Anonymous Anonyme, le 24 juillet 2009 01:18 :  

Bonjour,

Je trouve aussi que la démonstration, tout en étant intéressante, serait réservée à quelques privilégiés, car peu de personnes je pense ont le salaire de monsieur. Quand on gagne 2000 euros par mois, même multiplié par 2 (mari) ce qui ne représente tout de même pas la misère il me semble et satisferait déjà bien des couples, mais qu'on vient d'une famille de CSP moyenne, qu'on a du financer ses études et/ou qu'on est parti de zéro, je vois bien mal comment arriver à ce résultat !
Je pense que les expériences d'enrichissement ne sont pleinement... enrichissantes que si elles peuvent concerner une majorité des gens ; il n'y a aucune remarque acerbe là-dedans, mais je crois que ce monsieur est bien déconnecté de la réalité...

Blogger thierry, le 11 août 2009 10:18 :  

Bonjour,
J'ai 49 ans
A l'age de FXavier j'avais a peu prêt les mêmes idées d'investissement que lui mais des revenus qui a l'époque étaient loin de l'équivalent de FXavier.

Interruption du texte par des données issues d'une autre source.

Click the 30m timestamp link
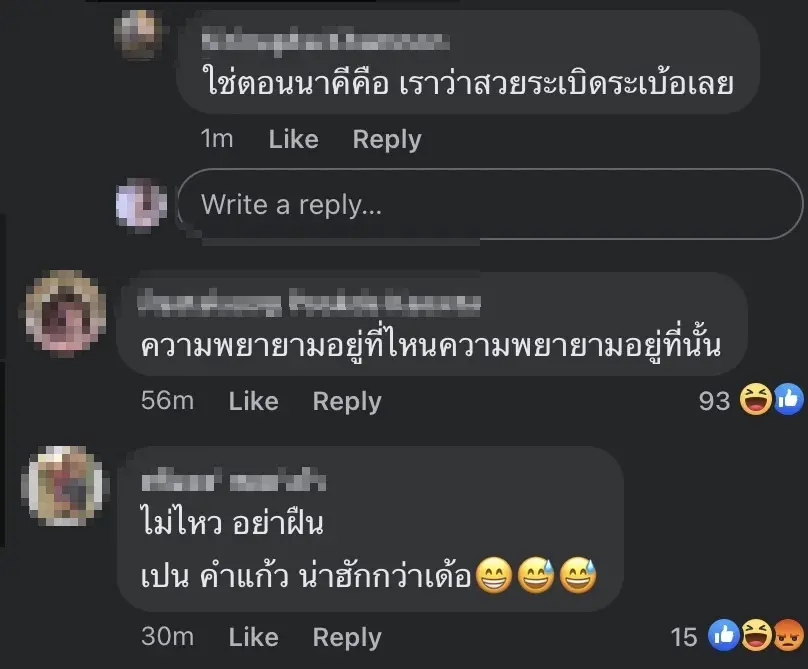 click(168, 637)
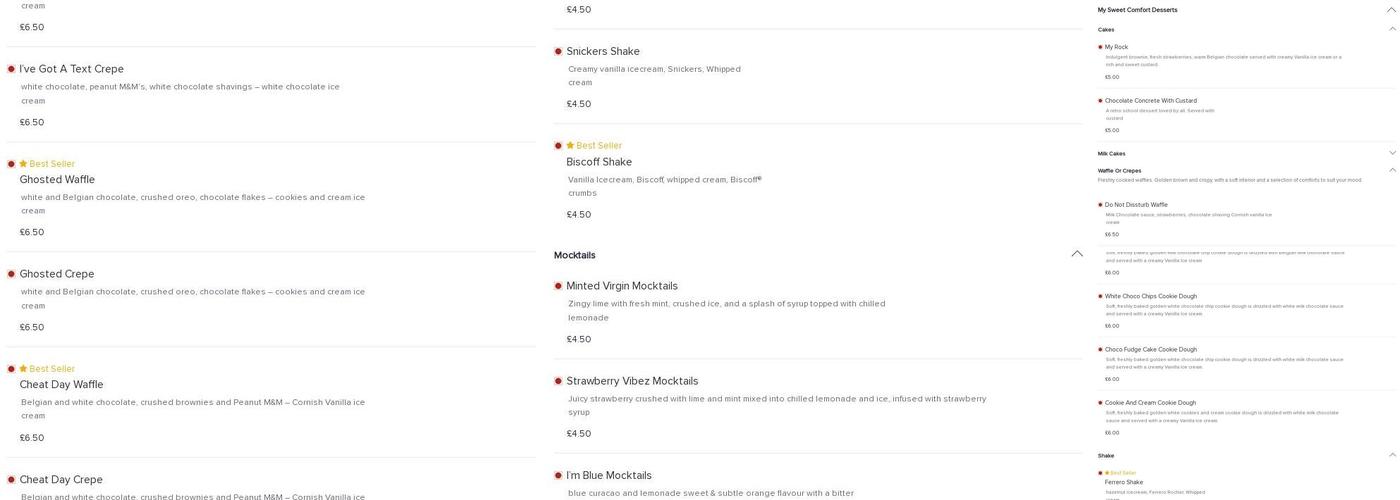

Ma résidence principale acquise Les banques ne voulaient plus me prêter pour acquérir un autre bien simplement parce qu'ils prenaient dans mon ratio d'endettement seulement 33% de mes futurs revenus locatifs.

J'ai donc acheté plusieurs box pour mettre le pied a l'étrier mis de l'argent de coté et dissocié mes comptes et je suis retourné vivre "officiellement" chez mes parents.

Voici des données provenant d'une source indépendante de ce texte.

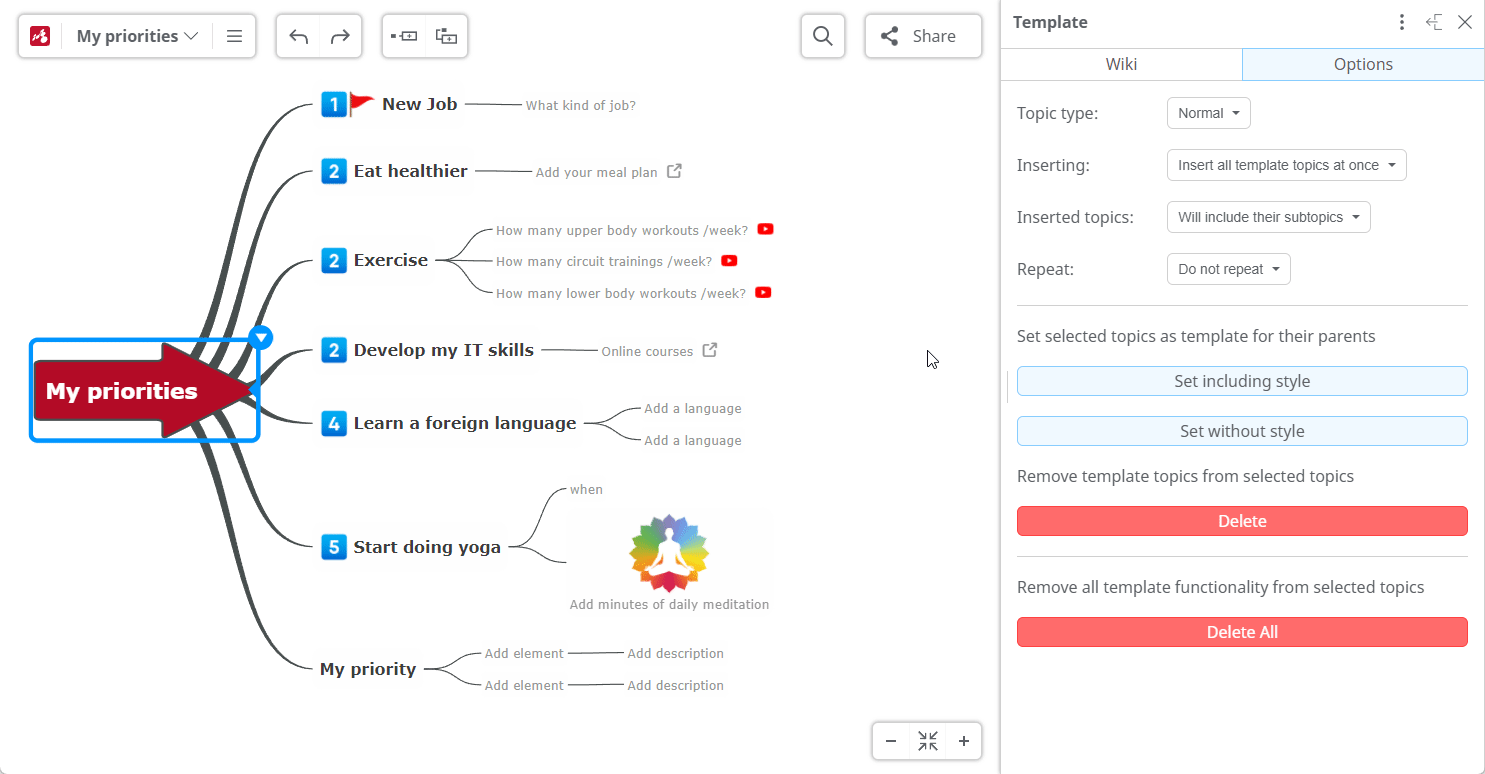Open the Topic type dropdown
This screenshot has width=1485, height=774.
click(x=1208, y=113)
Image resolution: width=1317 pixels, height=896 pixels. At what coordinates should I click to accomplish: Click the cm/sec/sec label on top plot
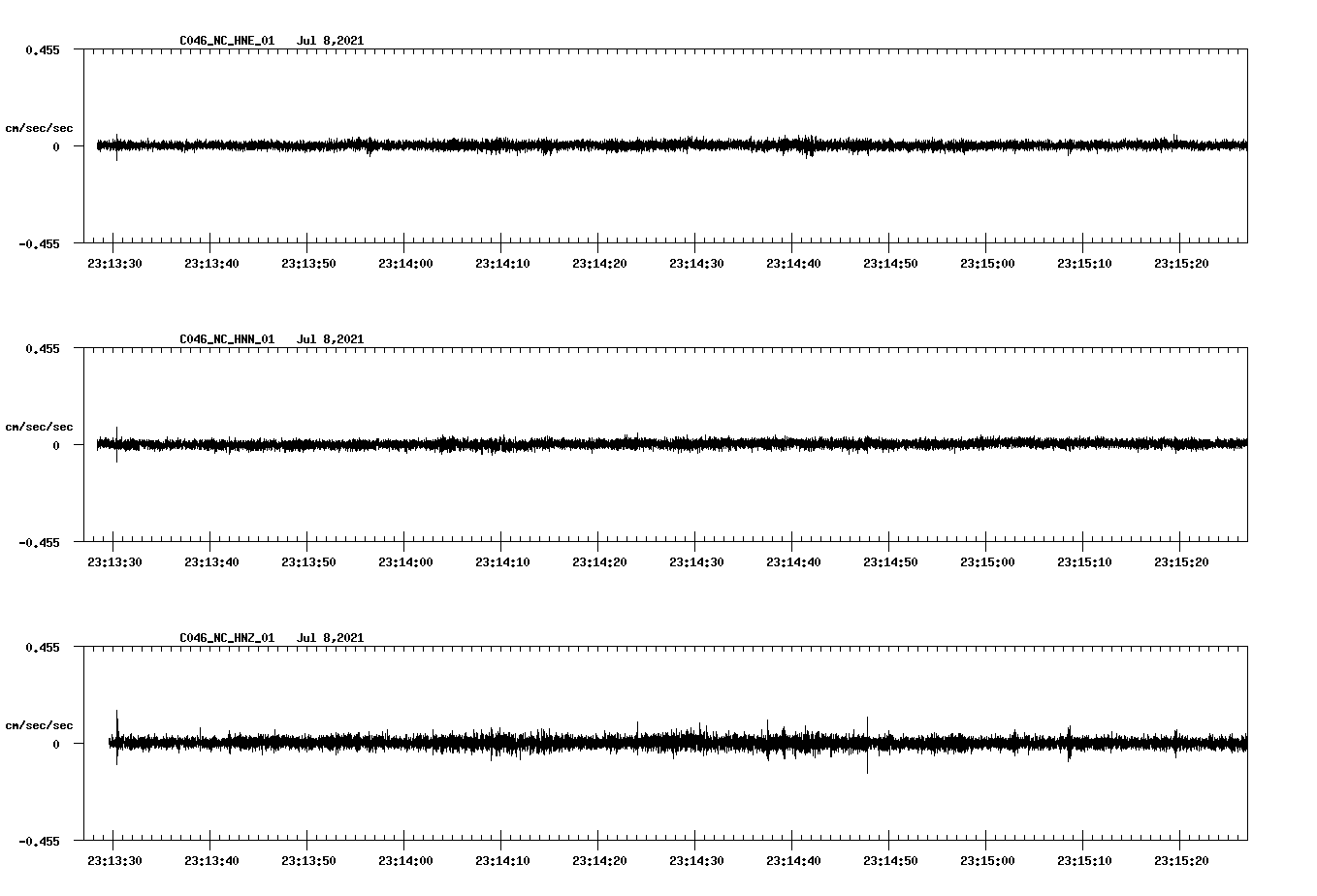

LA lorsque j'ai demandé un prêt le discours des banquiers changeait: pas d'endettement un apport pour payer les frais de notaire j'étais le bienvenue!!!

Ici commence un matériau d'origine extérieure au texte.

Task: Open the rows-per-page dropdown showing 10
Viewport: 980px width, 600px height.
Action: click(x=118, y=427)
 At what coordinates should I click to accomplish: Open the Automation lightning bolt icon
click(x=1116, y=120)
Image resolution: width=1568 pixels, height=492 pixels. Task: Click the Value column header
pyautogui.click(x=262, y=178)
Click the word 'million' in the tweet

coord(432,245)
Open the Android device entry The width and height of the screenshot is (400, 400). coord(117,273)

J'ai donc recommencé cette opération 3 fois en moins de 2 ans sur des biens qu'a l'époque j'arrivai a autofinancer sur 15 ou 18 ans.

4 ans après j'ai redemandé un autre prêt ( dans un autre établissement) pour acquérir un bâtiment de 5 appartement mais la sans mentir sur ma situation.
J'ai été accueilli les bras ouverts simplement parce que j'avais fait mes preuves, que les biens étaient bien gérés et légèrement rélutifs. et maintenant dans le calcul de l'endettement ils prenaient en compte 80% des revenus locatifs

Depuis j'ai fait plusieurs autres acquisitions, revendu les 2 premiers apparts pour m'acheter une grande maison et passé a 3/4 temps pour m'occuper de mes enfants, de la gestion locative et des travaux.